***** Dataset extract

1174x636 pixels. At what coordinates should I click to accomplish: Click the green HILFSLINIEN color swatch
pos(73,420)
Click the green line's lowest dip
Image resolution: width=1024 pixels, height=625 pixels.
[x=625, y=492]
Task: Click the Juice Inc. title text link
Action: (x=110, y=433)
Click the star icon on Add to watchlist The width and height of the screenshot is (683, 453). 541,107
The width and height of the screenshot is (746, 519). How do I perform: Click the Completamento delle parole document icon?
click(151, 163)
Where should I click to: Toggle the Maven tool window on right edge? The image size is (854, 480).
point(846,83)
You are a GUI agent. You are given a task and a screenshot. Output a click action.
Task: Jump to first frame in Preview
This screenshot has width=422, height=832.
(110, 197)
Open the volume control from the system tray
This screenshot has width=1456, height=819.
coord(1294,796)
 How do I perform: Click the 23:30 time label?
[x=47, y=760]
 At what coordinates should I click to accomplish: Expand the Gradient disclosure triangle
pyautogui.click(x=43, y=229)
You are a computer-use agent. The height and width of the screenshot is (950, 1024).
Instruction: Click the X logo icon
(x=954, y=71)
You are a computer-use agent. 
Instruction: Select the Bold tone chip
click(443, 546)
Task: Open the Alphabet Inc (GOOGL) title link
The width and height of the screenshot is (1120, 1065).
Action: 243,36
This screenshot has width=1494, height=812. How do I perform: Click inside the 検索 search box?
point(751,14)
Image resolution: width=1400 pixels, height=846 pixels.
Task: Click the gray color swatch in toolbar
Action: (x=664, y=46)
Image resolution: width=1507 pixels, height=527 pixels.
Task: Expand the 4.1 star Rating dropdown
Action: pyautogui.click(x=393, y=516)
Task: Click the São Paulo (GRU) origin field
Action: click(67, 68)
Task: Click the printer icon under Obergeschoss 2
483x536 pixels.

**********

- [Aim]
Identify every line of the listing above that contains the word "Open", treating uppercase and lowercase letters as different, and copy each of those lines.

- [Complete response]
Open the volume control from the system tray
Task: Open the Alphabet Inc (GOOGL) title link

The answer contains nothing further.